:: DOCUMENT SEGMENT

Analagous to Figure 5 in the paper, we can plot players' spatial effect surfaces. It is also helpful to plot only the random effects, to see where players' spatial tendencies differ from typical league behavior. For Chris Bosh's shot-taking hazard, we get these side-by-side with:
<<bosh_shot_hazard, fig.width=5, fig.height=2, fig.cap='Shot-taking spatial effect for Chris Bosh (left). The difference in this surface relative to the rest of the league is illustrated on the right.'>>=
vars <- paste0("b", seq(n.basis))
spat.fixed <- as.numeric(inla.out$summary.fixed["(Intercept)", "mean"] +
t(take.basis) %*% inla.out$summary.fixed[vars, "mean"])
spat.random <- as.numeric(inla.out$summary.random$p.int[this.player, "mean"] +
t(take.basis) %*% inla.out$summary.random$p.int[this.player + n * (1:n.basis), "mean"])
par(mfrow=c(1,2), mar=c(1,4,1,6))
spatialPlot1(spat.fixed + spat.random, axis.args=list(cex.axis=0.75))
spatialPlot1(spat.random, axis.args=list(cex.axis=0.75))
@
To view the spatial effect on a passing hazard (for instance, to player 1---the point guard), we would do:
<<bosh_pass1_hazard, fig.width=5, fig.height=2, fig.cap="Spatial effect for passes from Chris Bosh to the point guard. The effect of Bosh's location is on the left, and the effect of the PG's location is on the right.">>=
load(sprintf("%s/INLA_PASS1.Rdata", data.dir))
vars <- paste0("b", seq(n.basis))
spat.fixed <- as.numeric(inla.out$summary.fixed["(Intercept)", "mean"] +
t(pass1.basis) %*% inla.out$summary.fixed[vars, "mean"])
spat.random <- as.numeric(inla.out$summary.random$p.int[this.player, "mean"] +
t(pass1.basis) %*% inla.out$summary.random$p.int[this.player + n * (1:n.basis), "mean"])
par(mfrow=c(1,2), mar=c(1,4,1,6))
spatialPlot2(head(spat.fixed + spat.random, mesh$n),
tail(spat.fixed + spat.random, mesh$n),
axis.args=list(cex.axis=0.75))
@
Lastly, it's useful to check the hyperparameter estimates to make sure they are sensible. The hyperparameters for the macrotransition entry models (and shot probability model) and log precision terms for the CAR model, described in Sections 4.1 and 4.2 of the paper. In this implementation, we've fixed the hyperparameters for all spatial basis loadings to be the same within each macrotransition entry model.
<<hyperparams>>=
inla.out$mode$theta # parameter values
inla.out$mode$theta.tags # parameter names
@
\subsection{Transition probability matrices}
The last model component needed to calculate EPV are the transition probability matrices for $C_t$, described in Section 3.4 of the paper. We load these---for instance, for Dwyane Wade, by running:
<<wade_tmat>>=
player.id <- players$player_id[grep("Wade", players$lastname)]
load(sprintf("%s/tmats/%s.Rdata", data.dir, player.id))
names(tmat.ind)

::::

**TASK STATEMENT**
Using the EPV code walkthrough, answer each question briefly:
(a) Whose shot-taking spatial effect is plotted?
(b) In the passing example, which position does player 1 hold?
(c) Which section of the paper describes the transition probability matrices for $C_t$?
The lines after this point are separate material and are not part of the walkthrough.

:: SOURCE MATERIAL

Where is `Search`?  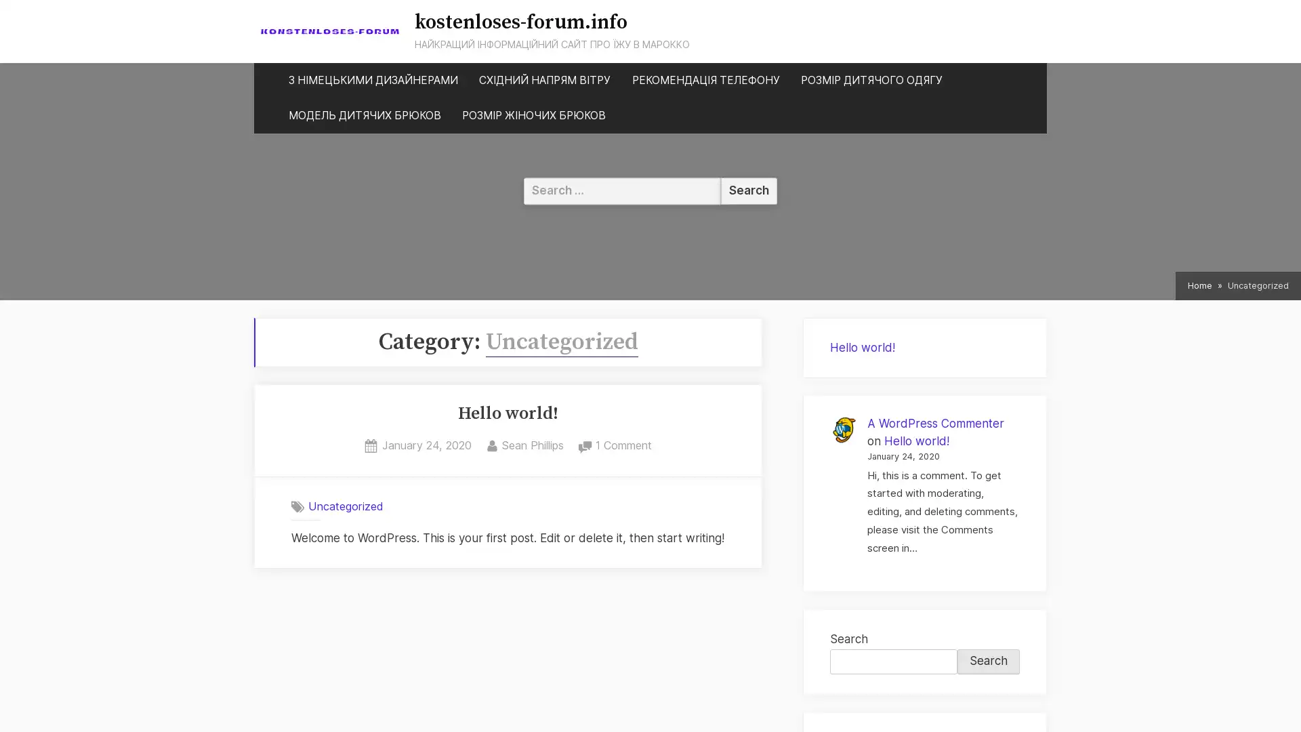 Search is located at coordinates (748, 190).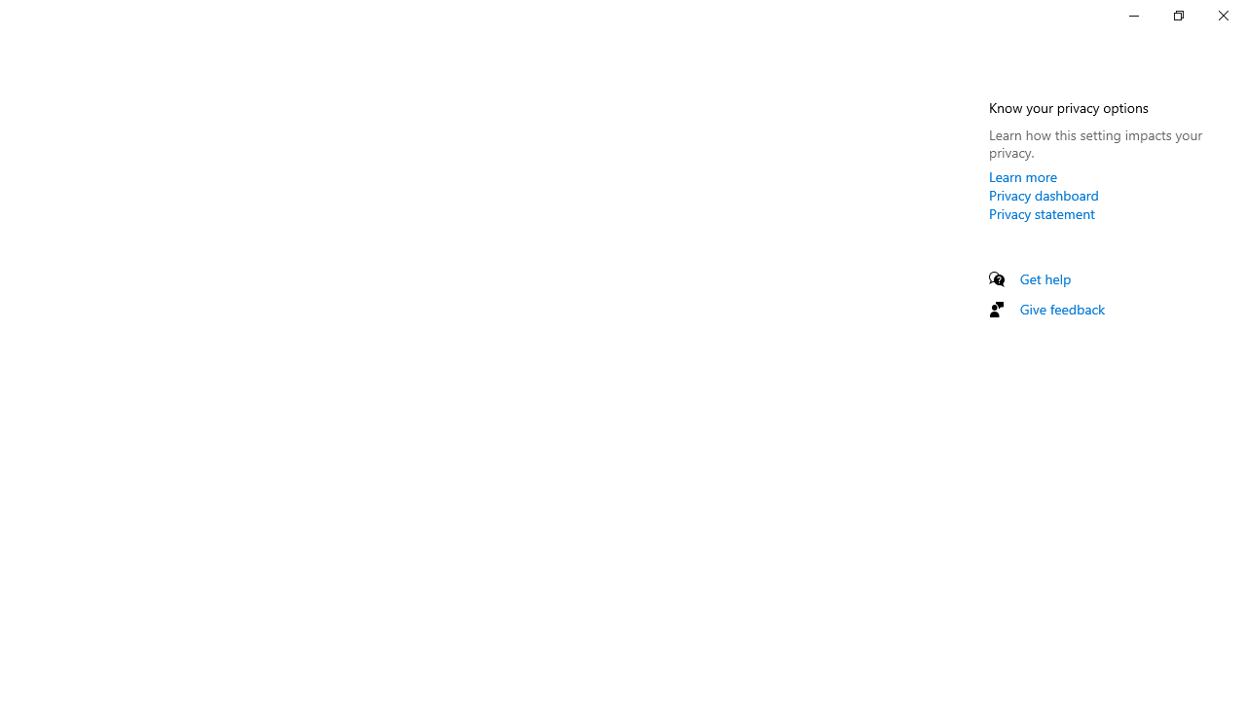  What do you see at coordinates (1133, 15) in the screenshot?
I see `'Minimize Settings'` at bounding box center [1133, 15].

::::

**FULL RESPONSE**
(a) Chris Bosh
(b) Point guard
(c) Section 3.4